Nouvelle année, nouvelles priorités ? En tout cas, en France ou ailleurs, la question de l’environnement mérite une plus grande attention. Pour sa part, le Président français François Hollande en fait précisément un de ses plus grands centres d’intérêt cette année 2015. Défendant une France « exemplaire » en matière d’environnement, le Chef de l’Etat semble mieux réaliser l’importance du sujet climatique. Vérité ou illusion ?

La politique du gouvernement sur l’environnement «  illisible et nocive »

François Hollande a déclaré prioriser l’urgence climatique cette année 2015. Un discours attractif dans l’ensemble, mais pour le moins vague pour certains. En effet, les déclarations du Président français à France Inter attise notamment les réfutations. Si ce dernier se montre conscient et déterminé à suivre les conditions inéluctables à la réussite du sommet climatique de Paris, les observateurs jugent ses proclamations contradictoires. Pour Europe Ecologie Les Verts, le fossé entre les paroles et les actions du gouvernement est immense, rendant sa politique « illisible ou parfois nocive ».

Le Président français, indifférent au Vert ?

L’idée d’une réelle conscience d’urgence climatique chez le Président français suscite aussi les doutes chez les partisans du FNE ou France nature environnement. Selon son porte-parole, l’intérêt de François Hollande pour ce sujet est assez incertain, puisque lors du même discours, ce dernier n’a émis aucun commentaire sur les emplois verts ni sur la croissance verte. Une omission révélatrice.

Le sommet climatique de Paris, LA priorité de l’année

Si la stratégie sur l’environnement du gouvernement reste floue aux yeux de plusieurs protecteurs de la nature et de l’environnement, une chose reste sûre : le sommet climatique de Paris est vivement attendu des différents partis concernés.

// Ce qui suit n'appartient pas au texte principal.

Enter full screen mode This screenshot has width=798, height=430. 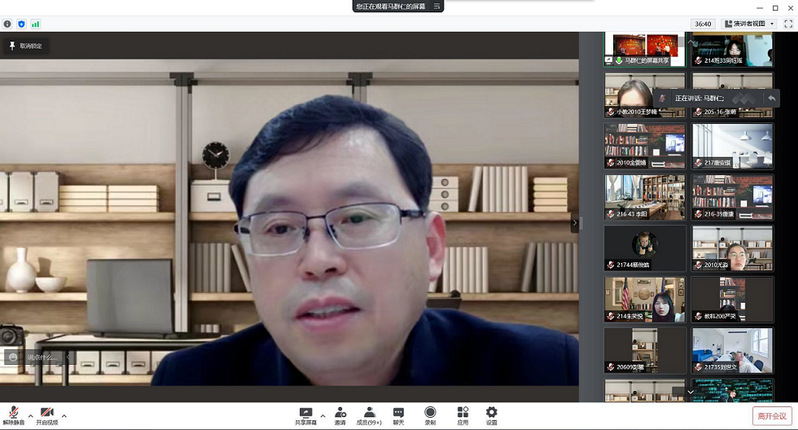pos(788,23)
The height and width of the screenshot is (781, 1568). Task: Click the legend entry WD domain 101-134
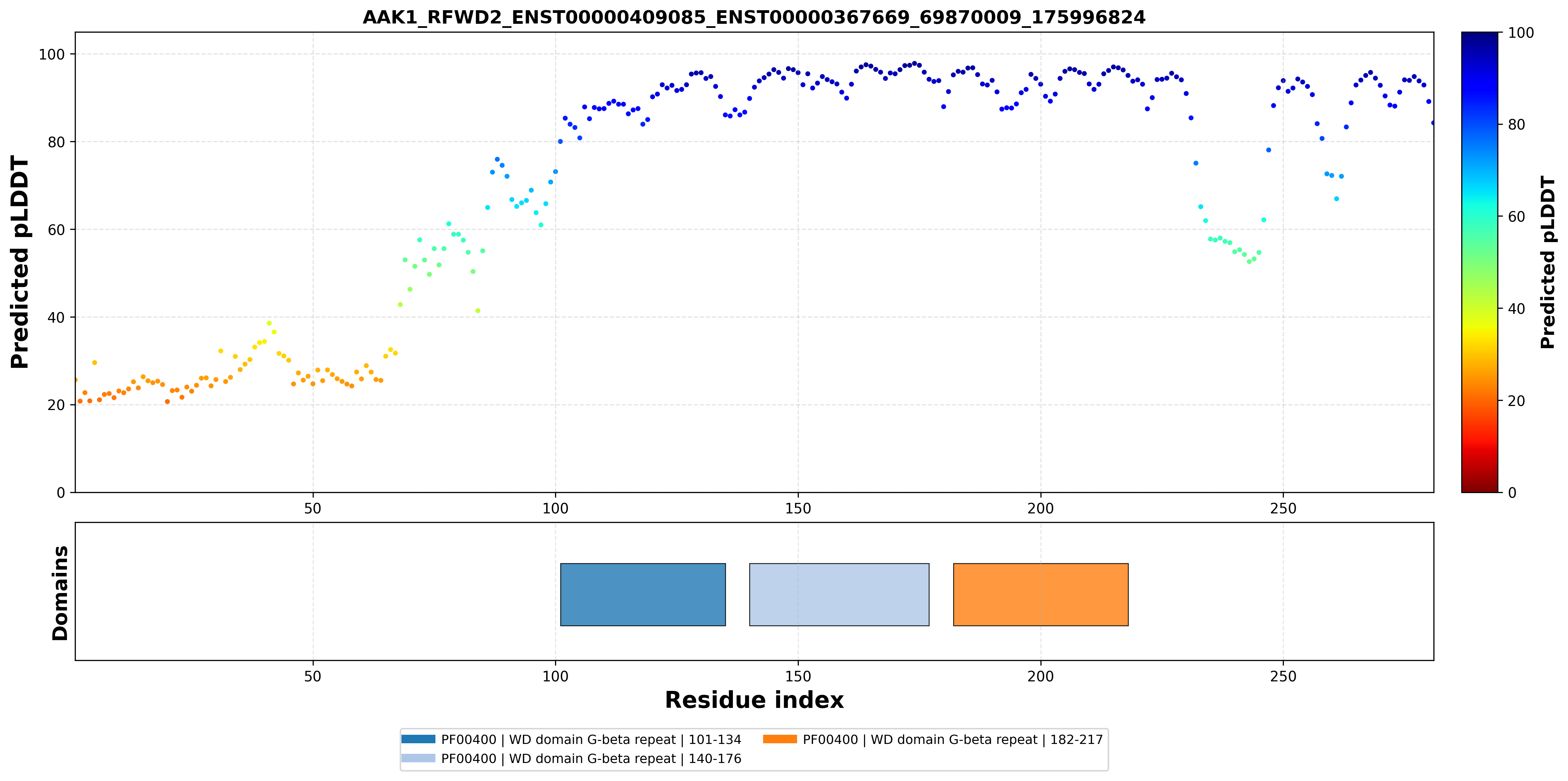point(591,740)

Pour sa part, afin de réussir ce colloque, François Hollande souhaiterait particulièrement centrer son attention sur 3 critères : « un accord général, contraignant pays par pays », visant à réduire l’effet de serre ; « l’acceptation d’une participation des Verts à l’innovation et la reconversion des pays les plus pauvres, via l’octroi d’un montant de 100 milliards de dollars » ; l’établissement des financements innovants, en particulier concernant le carbone.